嫌い?

「え、は…?起きてたの…?!」

俺を力ずくで押し退けて2、3歩下がる羽風。いや俺も内心驚いてるわけだが。

「うん。羽風が『寝てるのか』って一人で言ってるところくらいから。」

「最初からじゃん!!」

真っ赤な顔していつもより騒いでる。

「…んで、どういうこと?」

「っえ…と…」

説明してくれないとわからないよ、あの行動は。羽風は顔を横に向けて口元を手で隠した。

…本当は俺のこと嫌いじゃない?そんな訳ないか。

「俺が女に見えるわけがないよなぁ。あーもしかして、罰ゲームとか…って、え?」

顔を上げると泣きそうな顔をして俺を見ている羽風がいた。

「は…?なに、どうした…?」

立ち上がり羽風に近寄る。よく見れば震えてるじゃないか。

「…ッ」

「俺が…怖い?」

思わず羽風の手首を強く掴んでしまった。

「あ…」

目を見開いて俺を見たが瞳がゆらゆら揺れている。

「おい、どうした…」

「怖いよ…怖いんだ!!自分がっ!!」

ハッキリとそう言った。


「…え?」

どういうこと。

「もう、わかんねぇ…」

手で顔を覆ってるから表情が読み取れない。

「いい加減離せッ…!!」

必死に俺の手を振り解こうとしているが力が入っていない。今しか聞けないんじゃないかって思った。

「なんで俺のことがそんなに嫌いなんだ。」

俯いたままビクリと震える羽風。前はしつこく聞いていた。俺を嫌う理由を。何か無意識で羽風の嫌なことをしているんだったら…って。
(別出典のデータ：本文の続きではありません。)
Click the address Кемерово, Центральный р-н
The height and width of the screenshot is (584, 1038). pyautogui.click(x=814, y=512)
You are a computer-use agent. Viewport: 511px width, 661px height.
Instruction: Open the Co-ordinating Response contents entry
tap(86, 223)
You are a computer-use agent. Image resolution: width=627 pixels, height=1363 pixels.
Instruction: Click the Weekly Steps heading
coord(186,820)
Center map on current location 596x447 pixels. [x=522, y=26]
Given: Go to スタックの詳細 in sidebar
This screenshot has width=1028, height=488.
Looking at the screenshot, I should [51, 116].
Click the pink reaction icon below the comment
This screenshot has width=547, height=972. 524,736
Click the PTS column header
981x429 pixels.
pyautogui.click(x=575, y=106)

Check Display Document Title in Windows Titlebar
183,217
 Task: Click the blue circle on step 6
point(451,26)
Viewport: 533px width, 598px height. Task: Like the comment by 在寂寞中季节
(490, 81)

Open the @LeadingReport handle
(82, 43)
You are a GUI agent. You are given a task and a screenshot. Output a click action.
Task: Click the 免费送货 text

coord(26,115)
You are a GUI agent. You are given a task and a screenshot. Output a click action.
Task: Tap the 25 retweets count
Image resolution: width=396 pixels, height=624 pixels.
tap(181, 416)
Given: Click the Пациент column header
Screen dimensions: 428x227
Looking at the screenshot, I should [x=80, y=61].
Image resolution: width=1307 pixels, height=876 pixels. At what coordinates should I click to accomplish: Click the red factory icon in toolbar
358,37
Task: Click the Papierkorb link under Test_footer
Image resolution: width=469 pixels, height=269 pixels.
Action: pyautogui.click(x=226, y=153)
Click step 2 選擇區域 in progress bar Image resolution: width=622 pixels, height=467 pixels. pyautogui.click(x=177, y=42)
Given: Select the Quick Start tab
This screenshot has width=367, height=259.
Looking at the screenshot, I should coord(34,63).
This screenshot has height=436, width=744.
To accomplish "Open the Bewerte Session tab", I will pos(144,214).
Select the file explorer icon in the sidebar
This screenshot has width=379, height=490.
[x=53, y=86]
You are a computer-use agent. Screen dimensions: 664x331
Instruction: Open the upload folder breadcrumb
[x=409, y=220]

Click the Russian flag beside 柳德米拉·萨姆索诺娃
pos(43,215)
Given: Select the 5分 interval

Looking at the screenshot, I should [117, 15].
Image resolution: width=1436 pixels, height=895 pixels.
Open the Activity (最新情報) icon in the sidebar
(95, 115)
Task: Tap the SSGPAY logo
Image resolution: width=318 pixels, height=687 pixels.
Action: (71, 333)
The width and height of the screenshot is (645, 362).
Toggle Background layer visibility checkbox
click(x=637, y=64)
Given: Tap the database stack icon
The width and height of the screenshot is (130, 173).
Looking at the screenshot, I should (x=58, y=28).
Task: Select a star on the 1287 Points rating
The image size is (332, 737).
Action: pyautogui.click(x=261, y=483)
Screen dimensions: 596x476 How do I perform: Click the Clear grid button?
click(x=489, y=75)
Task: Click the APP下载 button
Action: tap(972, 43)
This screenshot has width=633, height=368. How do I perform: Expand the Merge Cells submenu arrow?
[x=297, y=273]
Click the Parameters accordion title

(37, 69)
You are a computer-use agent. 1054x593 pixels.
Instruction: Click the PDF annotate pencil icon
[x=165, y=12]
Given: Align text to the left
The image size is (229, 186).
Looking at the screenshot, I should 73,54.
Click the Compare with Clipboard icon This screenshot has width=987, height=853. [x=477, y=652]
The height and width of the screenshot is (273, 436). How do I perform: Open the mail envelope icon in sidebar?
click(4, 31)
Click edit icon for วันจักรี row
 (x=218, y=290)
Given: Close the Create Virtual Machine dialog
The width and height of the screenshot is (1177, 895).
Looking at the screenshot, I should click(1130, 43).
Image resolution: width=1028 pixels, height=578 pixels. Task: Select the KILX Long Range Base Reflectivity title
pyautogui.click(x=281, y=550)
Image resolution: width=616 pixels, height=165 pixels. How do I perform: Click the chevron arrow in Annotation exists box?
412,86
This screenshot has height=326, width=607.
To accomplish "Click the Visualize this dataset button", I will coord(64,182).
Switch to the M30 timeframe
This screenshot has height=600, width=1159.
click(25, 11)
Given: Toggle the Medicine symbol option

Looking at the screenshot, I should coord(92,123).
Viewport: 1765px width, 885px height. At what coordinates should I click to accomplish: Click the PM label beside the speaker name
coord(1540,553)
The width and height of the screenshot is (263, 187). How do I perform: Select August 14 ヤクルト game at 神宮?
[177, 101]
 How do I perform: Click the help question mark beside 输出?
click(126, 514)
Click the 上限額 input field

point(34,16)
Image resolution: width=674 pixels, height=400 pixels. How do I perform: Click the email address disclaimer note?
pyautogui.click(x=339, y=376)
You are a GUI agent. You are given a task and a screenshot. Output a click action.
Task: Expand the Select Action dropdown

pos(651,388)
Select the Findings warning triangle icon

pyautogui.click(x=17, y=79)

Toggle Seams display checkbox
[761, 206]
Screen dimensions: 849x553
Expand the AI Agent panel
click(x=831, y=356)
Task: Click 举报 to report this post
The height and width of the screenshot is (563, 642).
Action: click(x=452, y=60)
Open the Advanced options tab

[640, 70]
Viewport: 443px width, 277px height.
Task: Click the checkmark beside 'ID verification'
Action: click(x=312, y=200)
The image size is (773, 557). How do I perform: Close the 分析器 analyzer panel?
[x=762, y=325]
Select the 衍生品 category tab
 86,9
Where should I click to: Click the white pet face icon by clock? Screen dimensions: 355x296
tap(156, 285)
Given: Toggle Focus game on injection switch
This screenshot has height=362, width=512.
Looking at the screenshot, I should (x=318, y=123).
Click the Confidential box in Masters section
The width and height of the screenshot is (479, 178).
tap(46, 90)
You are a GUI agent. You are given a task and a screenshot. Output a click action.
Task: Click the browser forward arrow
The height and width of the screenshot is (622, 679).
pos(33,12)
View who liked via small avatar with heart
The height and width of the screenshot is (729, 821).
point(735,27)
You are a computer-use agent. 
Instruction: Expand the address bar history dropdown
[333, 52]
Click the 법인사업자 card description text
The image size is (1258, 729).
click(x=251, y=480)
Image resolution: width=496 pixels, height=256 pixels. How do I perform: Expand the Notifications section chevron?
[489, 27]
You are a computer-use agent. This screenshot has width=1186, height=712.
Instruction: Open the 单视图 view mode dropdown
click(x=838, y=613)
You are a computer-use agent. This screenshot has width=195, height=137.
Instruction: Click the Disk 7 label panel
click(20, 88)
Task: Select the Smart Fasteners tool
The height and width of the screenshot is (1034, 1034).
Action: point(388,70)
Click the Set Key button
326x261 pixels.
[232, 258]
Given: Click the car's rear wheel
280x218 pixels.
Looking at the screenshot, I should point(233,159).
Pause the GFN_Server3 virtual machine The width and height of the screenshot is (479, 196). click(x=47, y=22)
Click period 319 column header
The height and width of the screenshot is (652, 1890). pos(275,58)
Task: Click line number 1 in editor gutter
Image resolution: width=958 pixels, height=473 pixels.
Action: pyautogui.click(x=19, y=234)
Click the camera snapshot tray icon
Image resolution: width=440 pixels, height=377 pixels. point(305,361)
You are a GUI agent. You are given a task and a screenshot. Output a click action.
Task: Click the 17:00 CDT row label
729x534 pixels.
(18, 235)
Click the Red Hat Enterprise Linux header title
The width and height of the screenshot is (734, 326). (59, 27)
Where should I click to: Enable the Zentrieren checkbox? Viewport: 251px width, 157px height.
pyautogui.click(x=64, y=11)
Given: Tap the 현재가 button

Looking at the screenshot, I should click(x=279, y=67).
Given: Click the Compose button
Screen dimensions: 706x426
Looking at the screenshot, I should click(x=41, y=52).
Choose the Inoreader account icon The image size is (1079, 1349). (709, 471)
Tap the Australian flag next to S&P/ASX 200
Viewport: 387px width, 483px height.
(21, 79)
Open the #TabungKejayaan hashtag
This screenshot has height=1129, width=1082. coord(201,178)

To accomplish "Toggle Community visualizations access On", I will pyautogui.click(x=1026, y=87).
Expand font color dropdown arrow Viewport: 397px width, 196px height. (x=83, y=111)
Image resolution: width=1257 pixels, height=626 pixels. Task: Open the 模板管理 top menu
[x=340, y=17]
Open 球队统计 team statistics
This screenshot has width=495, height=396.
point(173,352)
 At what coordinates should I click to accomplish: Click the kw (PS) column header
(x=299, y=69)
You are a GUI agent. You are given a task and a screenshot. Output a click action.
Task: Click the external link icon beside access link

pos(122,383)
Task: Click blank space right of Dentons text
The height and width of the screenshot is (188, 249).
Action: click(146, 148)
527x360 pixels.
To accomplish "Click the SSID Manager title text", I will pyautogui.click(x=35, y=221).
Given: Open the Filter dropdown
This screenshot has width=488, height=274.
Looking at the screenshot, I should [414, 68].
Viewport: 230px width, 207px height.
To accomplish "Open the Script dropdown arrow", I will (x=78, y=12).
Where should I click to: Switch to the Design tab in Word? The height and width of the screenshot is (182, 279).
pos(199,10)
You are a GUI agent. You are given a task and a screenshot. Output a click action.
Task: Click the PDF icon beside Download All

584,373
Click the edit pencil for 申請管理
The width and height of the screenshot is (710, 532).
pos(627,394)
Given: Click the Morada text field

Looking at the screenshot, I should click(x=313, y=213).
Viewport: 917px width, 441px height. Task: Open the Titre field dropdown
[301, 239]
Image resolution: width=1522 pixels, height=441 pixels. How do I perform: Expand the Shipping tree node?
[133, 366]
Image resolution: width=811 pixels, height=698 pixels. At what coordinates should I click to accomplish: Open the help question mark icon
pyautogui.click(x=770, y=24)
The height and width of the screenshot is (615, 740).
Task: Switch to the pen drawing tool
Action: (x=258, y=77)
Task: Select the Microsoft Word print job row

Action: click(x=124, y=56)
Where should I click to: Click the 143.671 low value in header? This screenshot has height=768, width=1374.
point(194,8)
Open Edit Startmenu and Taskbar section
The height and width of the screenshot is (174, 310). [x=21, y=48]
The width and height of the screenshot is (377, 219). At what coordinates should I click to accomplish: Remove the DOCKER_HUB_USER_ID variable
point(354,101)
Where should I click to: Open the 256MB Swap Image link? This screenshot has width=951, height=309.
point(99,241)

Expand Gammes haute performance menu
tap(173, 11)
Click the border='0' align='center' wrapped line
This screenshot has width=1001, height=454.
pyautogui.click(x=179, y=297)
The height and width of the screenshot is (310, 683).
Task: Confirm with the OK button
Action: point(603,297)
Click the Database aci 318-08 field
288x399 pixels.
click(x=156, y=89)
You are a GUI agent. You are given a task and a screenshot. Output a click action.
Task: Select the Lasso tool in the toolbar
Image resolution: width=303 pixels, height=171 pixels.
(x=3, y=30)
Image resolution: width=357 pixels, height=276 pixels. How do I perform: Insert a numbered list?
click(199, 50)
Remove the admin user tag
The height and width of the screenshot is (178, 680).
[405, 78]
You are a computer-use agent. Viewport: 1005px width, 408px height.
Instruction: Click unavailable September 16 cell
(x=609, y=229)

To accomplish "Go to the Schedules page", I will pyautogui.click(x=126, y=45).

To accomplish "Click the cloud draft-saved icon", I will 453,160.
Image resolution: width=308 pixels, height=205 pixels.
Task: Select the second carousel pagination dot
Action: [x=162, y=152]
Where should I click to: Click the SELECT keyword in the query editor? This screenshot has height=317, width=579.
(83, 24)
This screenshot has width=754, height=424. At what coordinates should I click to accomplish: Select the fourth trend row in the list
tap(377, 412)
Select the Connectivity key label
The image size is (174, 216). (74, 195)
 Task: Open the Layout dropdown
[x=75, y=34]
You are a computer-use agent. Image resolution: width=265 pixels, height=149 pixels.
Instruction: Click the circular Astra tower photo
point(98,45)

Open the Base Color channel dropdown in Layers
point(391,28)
でも最近は前より拒まれている気がしてもうどうでもよくなって。今羽風が泣きそうなのは俺が関係しているんじゃないかと直感で思った。

「わかんない。」

俯いて小さな声で話し出す。

「…本当は嫌いじゃないはずなんだ…でも身体が言うこと聞いてくれない…アンタが、ステージに立ったときから…!!」

「……。」

元々俺らは少し話すくらいで仲が悪かったわけではなかった。拒まれるようになったのは…俺がステージから降りた後だ。


『…羽風?』

『あ…玲吾…』


やっぱりあの時からなんだ。

「何て言えばいいか全然整理できていないけどっ、」

羽風はぎゅっと口を結んで俺を見る。

「俺は…玲吾が…っ!!」


「久しぶりに名前で呼んでくれた。」

「…は?」

「嬉しい。」

「はぁ?!」

羽風の頬がだんだん赤くなっていく。

「〜ッ!!うるさいっ!!」

そう言って光の速さで俺の元から去っていった。

「えー。」

行っちゃったよ。もっと話せるかと思ったのに。でも前に一瞬戻れた気がしたから次会ったときは普通に話せるかな。自然と緩む口元を抑えてまたベンチに座った。